Find the value of $\sin\frac{2\pi}{7}+\sin\frac{4\pi}{7}+\sin\frac{8\pi}{7}$
My approach :
I used $\sin A +\sin B = 2\sin(A+B)/2\times\cos(A-B)/2 $
$\Rightarrow \sin\frac{2\pi}{7}+\sin\frac{4\pi}{7}+\sin\frac{8\pi}{7} = 2\sin(3\pi)/7\times\cos(\pi/7)+\sin(8\pi/7) $
$= 2\sin(3\pi)/7\times\cos(\pi/7)+\sin(\pi + \pi/7) $
$= 2\sin(3\pi)/7\times\cos(\pi/7)-\sin(\pi/7) $
I am not getting any clue how to proceed further or whether it is correct or not. Please help thanks..
Best Answer
You can evaluate this by using complex methods.
Let $\alpha=e^{2\pi i/7}$. Then $$\sin\frac{2\pi}{7}=\frac{\alpha-\alpha^{-1}}{2i}\ ,\quad \sin\frac{4\pi}{7}=\frac{\alpha^2-\alpha^{-2}}{2i}\ ,\quad \sin\frac{8\pi}{7}=\frac{\alpha^4-\alpha^{-4}}{2i}\ .$$ Now let $S$ be the sum of these three numbers. Write $S$ in terms of powers of $\alpha$ and calculate $S^2$. Initially it's a mess, but you can use the relations $$\alpha^7=1\quad\hbox{and}\quad \alpha^6+\alpha^5+\cdots+\alpha=-1$$ to show that it simplifies, amazingly, to $$S^2=\frac{7}{4}\ .$$ It's not hard to see that $S$ is positive, so $$S=\frac{\sqrt7}{2}\ .$$
Comment.

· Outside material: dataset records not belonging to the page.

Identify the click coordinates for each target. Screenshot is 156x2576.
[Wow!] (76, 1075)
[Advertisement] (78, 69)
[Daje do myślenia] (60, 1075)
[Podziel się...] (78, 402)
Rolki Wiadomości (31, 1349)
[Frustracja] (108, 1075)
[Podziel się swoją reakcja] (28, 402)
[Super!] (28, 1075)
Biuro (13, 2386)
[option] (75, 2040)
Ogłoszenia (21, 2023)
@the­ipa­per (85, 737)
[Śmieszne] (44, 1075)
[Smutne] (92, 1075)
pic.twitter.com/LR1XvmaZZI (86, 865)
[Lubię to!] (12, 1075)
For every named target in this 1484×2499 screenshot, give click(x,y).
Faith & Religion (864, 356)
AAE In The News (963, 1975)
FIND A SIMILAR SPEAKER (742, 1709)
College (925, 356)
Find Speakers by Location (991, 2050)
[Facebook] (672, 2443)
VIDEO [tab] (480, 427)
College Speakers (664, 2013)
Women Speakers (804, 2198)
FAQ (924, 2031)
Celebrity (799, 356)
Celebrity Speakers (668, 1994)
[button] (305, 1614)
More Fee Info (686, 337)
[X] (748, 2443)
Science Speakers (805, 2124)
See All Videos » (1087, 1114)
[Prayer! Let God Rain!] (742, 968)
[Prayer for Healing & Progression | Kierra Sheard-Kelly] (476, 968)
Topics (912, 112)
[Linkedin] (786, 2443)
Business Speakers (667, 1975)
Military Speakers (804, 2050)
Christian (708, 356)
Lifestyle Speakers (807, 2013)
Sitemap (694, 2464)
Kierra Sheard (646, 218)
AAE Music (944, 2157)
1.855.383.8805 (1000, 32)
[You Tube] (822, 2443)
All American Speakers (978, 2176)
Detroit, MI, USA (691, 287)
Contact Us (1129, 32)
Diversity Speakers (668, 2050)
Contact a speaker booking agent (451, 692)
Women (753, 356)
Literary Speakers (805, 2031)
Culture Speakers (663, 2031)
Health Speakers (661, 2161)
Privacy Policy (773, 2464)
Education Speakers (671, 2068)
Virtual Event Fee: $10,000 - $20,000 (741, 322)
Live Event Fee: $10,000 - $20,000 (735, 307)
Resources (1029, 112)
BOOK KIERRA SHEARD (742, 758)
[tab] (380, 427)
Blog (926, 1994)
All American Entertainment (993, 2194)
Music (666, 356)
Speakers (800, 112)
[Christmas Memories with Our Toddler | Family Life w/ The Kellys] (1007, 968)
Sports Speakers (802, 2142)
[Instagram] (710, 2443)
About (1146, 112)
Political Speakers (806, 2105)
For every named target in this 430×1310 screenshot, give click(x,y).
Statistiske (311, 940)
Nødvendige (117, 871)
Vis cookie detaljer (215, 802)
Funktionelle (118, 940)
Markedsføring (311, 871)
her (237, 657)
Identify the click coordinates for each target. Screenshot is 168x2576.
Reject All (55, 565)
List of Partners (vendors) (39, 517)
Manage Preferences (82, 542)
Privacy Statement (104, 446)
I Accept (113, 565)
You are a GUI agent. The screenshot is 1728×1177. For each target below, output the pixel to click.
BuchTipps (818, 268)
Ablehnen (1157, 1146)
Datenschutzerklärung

You can also write the sum as $$S=\frac{1}{2i}\sum_{k=1}^6 \Bigl(\frac{k}{7}\Bigr)\alpha^k\ ,$$ where $(\frac{k}{7})$ is a Legendre symbol, and this connects the sum with some very interesting and often difficult mathematics.